Monday, August 16, 2010

Exhibiting Artist : Giuseppe Di Bella



A glass bottle, once broken is not recuperable. It has lost its function and must be discarded. Its contents have spilled, are spoiled and cannot be consumed anymore. The little pieces it has broken into are dangerous: they will poke and cut, and must be collected carefully and thrown away. In the contrary spirit of optimism and hope, Healing depicts the puzzle-like reconstruction of a broken milk bottle, shard by shard, into its former whole self.

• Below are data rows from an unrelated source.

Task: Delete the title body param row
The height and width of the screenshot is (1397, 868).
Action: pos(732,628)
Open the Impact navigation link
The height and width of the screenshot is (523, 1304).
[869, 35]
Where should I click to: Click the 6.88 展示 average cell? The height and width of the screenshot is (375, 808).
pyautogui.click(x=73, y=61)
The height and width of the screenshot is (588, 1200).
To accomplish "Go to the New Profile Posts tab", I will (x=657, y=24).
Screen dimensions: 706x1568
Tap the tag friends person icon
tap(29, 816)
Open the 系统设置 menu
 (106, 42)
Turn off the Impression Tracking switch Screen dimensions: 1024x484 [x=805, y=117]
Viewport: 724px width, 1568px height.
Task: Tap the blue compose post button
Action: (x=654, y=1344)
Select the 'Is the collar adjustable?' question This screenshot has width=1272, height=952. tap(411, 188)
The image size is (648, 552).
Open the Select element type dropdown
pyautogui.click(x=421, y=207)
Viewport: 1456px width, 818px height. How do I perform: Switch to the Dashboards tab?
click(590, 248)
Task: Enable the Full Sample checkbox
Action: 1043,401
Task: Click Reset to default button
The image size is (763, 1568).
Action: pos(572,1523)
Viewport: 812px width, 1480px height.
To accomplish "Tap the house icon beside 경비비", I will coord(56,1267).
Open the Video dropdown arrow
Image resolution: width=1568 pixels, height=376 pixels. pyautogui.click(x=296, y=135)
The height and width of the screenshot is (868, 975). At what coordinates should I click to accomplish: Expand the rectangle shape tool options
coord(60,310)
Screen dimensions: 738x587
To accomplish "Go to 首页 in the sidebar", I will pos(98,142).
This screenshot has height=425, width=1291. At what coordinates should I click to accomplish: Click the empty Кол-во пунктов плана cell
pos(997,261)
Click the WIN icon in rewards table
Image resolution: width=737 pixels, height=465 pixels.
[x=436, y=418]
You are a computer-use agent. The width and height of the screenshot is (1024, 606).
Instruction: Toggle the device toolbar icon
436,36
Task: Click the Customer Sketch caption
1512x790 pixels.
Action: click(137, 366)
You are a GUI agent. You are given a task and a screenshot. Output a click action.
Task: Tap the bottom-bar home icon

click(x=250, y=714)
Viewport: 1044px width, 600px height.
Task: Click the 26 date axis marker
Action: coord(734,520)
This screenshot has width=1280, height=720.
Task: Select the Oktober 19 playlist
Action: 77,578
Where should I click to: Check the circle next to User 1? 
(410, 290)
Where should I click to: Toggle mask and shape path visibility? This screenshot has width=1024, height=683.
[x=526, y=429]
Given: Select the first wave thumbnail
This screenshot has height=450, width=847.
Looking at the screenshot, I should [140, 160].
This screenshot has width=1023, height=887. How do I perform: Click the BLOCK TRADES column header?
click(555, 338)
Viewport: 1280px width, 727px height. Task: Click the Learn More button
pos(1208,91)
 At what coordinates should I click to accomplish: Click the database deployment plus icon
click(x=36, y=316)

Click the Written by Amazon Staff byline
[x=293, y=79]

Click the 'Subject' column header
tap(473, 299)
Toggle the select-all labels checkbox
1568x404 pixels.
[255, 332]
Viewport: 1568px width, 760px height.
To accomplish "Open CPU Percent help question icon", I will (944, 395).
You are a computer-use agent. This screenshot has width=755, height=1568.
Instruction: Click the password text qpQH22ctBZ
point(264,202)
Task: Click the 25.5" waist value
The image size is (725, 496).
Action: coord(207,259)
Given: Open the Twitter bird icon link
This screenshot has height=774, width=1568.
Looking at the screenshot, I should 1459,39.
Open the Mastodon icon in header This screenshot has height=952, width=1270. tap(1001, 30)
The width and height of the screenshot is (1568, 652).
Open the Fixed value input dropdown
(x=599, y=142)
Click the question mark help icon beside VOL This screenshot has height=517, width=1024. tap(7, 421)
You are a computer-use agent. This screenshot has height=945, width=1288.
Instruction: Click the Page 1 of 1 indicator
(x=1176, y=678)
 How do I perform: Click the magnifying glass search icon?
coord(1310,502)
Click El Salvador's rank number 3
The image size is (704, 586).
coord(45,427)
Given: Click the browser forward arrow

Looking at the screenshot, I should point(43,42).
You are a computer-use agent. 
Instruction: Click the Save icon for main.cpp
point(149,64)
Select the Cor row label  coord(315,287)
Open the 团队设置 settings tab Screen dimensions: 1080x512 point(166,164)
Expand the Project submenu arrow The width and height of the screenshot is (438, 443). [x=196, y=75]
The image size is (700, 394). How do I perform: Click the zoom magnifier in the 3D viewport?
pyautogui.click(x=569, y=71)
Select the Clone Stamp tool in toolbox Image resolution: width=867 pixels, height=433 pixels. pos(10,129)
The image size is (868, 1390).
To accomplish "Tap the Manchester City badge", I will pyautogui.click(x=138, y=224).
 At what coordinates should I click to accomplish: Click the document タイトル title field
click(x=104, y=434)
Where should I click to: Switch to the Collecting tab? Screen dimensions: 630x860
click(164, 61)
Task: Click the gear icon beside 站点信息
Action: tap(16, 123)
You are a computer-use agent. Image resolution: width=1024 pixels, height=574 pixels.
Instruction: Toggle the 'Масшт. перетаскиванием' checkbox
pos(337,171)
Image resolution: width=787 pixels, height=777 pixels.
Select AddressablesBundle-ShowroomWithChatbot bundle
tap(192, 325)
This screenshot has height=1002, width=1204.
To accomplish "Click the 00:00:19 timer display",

Unlike other works featured on this blog that treat breaking as an aggressive act, Di Bella's gesture in the video is one of tender care. It is a patient, calm and painstaking endeavor of a hand to put back in place every broken piece of an object that was shattered previously because of being dropped. This is particularly poignant because the object is a bottle that contained milk, a symbol of nourishment and an unconditional relationship of love. Di Bella reminds us, by example, that the hands that spill are the hands that collect. The hands that destroy are also the hands that create. And the process of healing is often slow, with much effort and attention going into which parts fit where and which do not.

Healing clearly uses a metaphor for dealing with loss and closure of a wound. The metaphor of a heart of glass is an old one. As the saying goes, " Be it a piece of glass or a heart, its finality lies in shattering to innumerable bits". By reversing the above fate, Di Bella allows the viewer to re-appropriate the metaphor in their own way; to perhaps assimilate a space within which they can reflect.

This video is also an example of a recurrent theme amongst several artists : the desire to engage broken glass. What meaning is there, to be found or made, from the act of breaking glass? Or connotations therefrom? The theme will be discussed in a later post.